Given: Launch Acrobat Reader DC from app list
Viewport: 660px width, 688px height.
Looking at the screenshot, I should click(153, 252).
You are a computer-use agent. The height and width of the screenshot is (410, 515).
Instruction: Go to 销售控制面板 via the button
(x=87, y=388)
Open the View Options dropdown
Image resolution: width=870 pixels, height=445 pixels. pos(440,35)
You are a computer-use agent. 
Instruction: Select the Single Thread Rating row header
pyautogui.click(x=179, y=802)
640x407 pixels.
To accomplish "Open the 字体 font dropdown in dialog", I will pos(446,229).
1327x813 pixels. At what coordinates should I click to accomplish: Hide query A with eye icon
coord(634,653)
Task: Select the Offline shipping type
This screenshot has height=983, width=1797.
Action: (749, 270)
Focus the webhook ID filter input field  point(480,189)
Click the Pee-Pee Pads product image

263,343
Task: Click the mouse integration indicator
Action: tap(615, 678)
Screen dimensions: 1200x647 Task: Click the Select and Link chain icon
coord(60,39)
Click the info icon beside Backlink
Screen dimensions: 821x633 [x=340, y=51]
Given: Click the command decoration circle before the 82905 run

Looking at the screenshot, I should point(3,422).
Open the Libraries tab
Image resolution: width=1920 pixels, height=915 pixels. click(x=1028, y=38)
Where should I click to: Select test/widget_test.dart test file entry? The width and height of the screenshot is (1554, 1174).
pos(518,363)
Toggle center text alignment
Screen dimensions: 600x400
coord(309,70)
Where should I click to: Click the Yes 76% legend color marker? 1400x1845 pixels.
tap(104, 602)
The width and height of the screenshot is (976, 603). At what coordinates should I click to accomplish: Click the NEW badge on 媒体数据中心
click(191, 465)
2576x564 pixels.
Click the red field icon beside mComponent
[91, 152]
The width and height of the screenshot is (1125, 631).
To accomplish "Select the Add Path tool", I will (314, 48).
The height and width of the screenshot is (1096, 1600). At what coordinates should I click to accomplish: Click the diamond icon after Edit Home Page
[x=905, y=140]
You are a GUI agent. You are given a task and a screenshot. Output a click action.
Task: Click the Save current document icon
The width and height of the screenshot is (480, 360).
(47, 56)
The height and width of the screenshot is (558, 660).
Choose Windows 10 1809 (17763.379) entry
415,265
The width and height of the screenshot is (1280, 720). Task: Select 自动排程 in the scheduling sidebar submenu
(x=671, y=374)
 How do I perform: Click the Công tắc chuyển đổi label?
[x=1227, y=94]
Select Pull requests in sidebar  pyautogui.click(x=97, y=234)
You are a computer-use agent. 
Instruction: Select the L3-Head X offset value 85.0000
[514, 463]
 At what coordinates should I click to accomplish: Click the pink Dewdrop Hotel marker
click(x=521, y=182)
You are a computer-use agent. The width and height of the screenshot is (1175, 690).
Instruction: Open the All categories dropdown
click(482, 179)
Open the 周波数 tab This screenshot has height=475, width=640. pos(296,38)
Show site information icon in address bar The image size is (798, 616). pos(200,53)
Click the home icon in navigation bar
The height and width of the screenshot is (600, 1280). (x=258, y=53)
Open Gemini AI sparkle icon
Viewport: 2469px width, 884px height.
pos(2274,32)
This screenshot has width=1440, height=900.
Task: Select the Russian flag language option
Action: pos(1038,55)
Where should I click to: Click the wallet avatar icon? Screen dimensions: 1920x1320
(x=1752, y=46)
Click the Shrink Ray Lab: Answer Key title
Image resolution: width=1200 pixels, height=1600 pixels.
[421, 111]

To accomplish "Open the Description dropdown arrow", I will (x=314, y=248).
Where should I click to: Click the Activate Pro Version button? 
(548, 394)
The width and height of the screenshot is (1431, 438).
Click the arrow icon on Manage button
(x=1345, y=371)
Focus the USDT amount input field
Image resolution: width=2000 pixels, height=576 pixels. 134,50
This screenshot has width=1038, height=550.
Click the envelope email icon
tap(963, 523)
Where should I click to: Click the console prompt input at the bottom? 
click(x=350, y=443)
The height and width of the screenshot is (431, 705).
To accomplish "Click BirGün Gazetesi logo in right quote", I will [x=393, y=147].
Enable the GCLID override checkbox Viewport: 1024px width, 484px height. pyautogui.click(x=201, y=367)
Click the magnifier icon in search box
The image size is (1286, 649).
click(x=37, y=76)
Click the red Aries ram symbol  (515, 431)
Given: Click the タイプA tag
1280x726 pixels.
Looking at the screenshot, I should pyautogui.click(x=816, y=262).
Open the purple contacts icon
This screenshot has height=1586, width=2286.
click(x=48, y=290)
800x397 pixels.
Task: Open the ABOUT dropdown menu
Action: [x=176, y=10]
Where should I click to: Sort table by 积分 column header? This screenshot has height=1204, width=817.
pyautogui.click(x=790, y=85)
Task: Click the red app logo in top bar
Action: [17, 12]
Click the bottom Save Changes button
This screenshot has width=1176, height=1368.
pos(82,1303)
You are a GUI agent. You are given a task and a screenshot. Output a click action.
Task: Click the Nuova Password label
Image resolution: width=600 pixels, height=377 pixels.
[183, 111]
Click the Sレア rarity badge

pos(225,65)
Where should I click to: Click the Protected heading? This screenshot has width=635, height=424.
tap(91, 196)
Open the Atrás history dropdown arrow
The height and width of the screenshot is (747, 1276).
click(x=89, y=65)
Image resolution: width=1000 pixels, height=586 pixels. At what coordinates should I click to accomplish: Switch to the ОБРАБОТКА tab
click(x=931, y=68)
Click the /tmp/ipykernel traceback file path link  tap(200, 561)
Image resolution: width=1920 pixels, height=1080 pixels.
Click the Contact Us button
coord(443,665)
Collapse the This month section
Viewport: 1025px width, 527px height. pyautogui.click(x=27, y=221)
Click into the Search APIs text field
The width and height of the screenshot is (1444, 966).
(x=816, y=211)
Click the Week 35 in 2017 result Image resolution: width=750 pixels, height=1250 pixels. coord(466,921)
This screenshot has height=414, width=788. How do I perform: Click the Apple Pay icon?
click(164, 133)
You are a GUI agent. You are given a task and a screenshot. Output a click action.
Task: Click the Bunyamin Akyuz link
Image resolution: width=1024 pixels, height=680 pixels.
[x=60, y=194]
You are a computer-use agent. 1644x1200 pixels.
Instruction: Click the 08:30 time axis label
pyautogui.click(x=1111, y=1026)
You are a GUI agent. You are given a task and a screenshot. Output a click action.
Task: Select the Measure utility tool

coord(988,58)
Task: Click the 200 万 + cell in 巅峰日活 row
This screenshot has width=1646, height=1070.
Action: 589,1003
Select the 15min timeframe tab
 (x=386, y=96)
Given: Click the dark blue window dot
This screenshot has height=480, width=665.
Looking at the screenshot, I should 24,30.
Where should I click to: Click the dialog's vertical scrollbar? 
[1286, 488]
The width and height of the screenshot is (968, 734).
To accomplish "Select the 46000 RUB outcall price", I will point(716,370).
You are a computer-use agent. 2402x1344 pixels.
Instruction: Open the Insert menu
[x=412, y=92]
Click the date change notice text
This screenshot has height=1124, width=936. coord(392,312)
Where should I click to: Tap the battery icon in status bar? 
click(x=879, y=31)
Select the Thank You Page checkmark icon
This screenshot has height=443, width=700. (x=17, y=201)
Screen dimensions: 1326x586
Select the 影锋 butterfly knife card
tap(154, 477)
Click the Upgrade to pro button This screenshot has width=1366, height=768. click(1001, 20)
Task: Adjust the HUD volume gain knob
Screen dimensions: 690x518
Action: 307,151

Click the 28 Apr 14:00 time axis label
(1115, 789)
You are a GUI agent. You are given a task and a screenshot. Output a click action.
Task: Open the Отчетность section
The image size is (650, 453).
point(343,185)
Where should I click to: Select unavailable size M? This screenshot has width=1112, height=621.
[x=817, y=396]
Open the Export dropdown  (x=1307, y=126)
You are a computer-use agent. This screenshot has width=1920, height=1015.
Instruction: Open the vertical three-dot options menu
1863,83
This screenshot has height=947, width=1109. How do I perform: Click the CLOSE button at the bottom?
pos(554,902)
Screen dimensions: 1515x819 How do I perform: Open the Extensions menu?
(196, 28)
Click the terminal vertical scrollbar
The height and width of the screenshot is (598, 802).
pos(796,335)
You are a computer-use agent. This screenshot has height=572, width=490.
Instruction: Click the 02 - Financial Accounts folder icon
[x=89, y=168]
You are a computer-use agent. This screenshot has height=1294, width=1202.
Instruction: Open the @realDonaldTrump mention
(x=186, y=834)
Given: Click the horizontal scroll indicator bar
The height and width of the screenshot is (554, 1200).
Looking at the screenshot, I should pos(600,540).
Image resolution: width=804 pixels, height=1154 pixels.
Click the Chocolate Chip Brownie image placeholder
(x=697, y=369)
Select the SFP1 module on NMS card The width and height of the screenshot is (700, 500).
========================================================================
EXERCISE:
Beginning at the line with "Click the arrow icon on Manage button" and ending at the line with "Given: Click the タイプA tag", reproduce each line of the data above exactly, and add no other lines.

RESPONSE AREA:
Click the arrow icon on Manage button
(x=1345, y=371)
Focus the USDT amount input field
Image resolution: width=2000 pixels, height=576 pixels. 134,50
This screenshot has width=1038, height=550.
Click the envelope email icon
tap(963, 523)
Where should I click to: Click the console prompt input at the bottom? 
click(x=350, y=443)
The height and width of the screenshot is (431, 705).
To accomplish "Click BirGün Gazetesi logo in right quote", I will [x=393, y=147].
Enable the GCLID override checkbox Viewport: 1024px width, 484px height. pyautogui.click(x=201, y=367)
Click the magnifier icon in search box
The image size is (1286, 649).
click(x=37, y=76)
Click the red Aries ram symbol  (515, 431)
Given: Click the タイプA tag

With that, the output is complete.